Mais il n'avait pas besoin de le dire. Rose et lui n'avaient jamais cessé leurs voyages malgré les années : Alonso et Gwyneth Tyler savaient se tenir debout quand le TARDIS tanguait comme un diable avant même de savoir marcher.
(…)
Gwyneth fut la première à sortir de la cabine bleue. Avec son jean fleuri et sa queue de cheval, elle avait le look parfait d'une enfant américaine, Alonso qui la suivit avait préféré porter un T-shirt avec des symboles gallifréens et un short et des baskets. Ils s'adaptaient plus facilement que leurs parents à chaque planète où ils se rendaient, songea le Docteur en fermant le TARDIS à clé alors qu'il n'avait pas changé son costume et son nœud-papillon. Son fez sur sa tête, il suivit ses enfants jusqu'à un fast-food de chaine. Ce n'était pas la nourriture qu'il préférait. Trop américaine et pas assez « british » mais elle plaisait aux deux jeunes métis aliens qui avaient hérité du goût culinaire de leur mère pour les frites et ce qui s'y rapportait.
Après avoir longtemps pesté contre la longueur de la queue, le Seigneur du Temps commanda enfin les trois menus big mac et rejoignit ses deux enfants à une table à l'extérieur du restaurant.
(…)
Alonso grignotait à peine son cheesburger tandis que le fromage coulait sur le menton de Gwyneth. Le Docteur remarqua que quelque chose troublait son fils et lui demanda ce que c'était. Il savait que celui-ci avait toujours eu des perceptions mentales très avancées.

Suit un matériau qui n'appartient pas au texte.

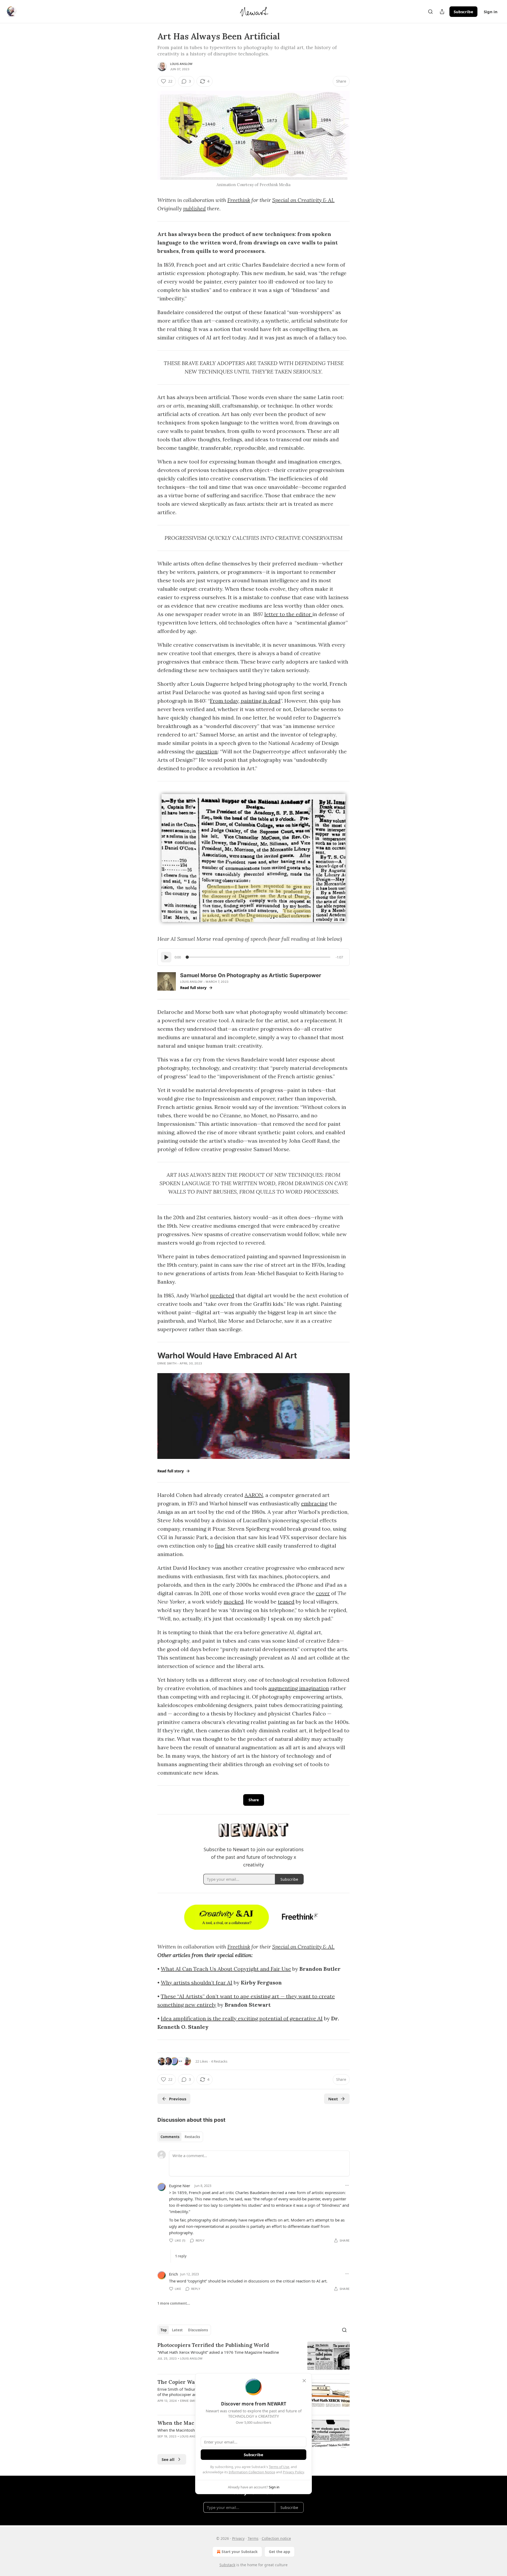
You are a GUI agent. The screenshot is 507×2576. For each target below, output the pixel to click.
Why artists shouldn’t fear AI (196, 1982)
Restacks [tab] (192, 2136)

Le jeune garçon ne répondit pas à son père mais se leva de table et se mit à courir. Le Docteur demanda à sa fille de l'attendre et courut à la poursuite d'Alonso. Le garçon s'était arrêté peu loin du restaurant. Le mur devant lequel il s'était arrêté fermait un cul de sac. Mais ce qui étonna le plus le Docteur ne fut pas le regard fixe de son fils mais la force du lien qui le liait toujours à sa mère.
Sur le mur étaient peints de nombreux graffitis, une dizaine ou peut-être une vingtaine. Tous peints en rouge. Un rouge sang, vif qui semblait ne jamais pouvoir s'effacer malgré les siècles. Un seul dessin reproduit à l'identique autant de fois. Deux mots, les mêmes que lui avaient, il y a très longtemps, répétés Donna. Les seuls deux mots qu'il était seul à comprendre. Les seuls mots qui pouvaient lui redonner le sourire même s'ils signifiaient la fin de l'univers. Les seuls mots qu'il attendait de lire depuis trois jours qu'il parcourait l'intégralité du temps et de l'espace : « Bad Wolf ».